::: DATA FOR THIS EXERCISE :::

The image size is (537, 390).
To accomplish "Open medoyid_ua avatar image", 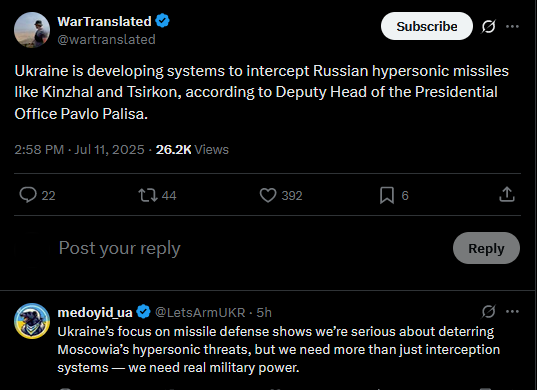I will (32, 321).
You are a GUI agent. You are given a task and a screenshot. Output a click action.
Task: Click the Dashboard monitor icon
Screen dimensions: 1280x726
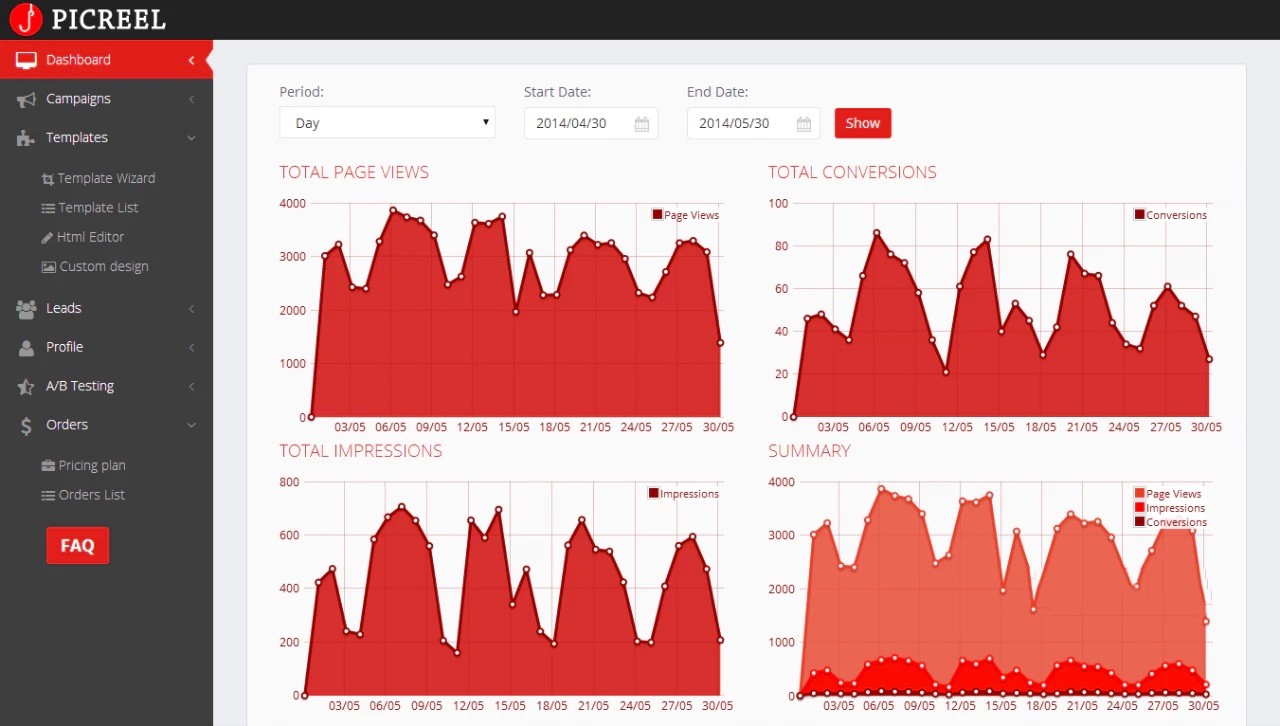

:::

Write out, word for word, only the lines from the one containing "You are a GUI" to the end of the data above; the pictures stay out.

You are a GUI agent. You are given a task and a screenshot. Output a click action.
Task: Click the Dashboard monitor icon
Screen dimensions: 1280x726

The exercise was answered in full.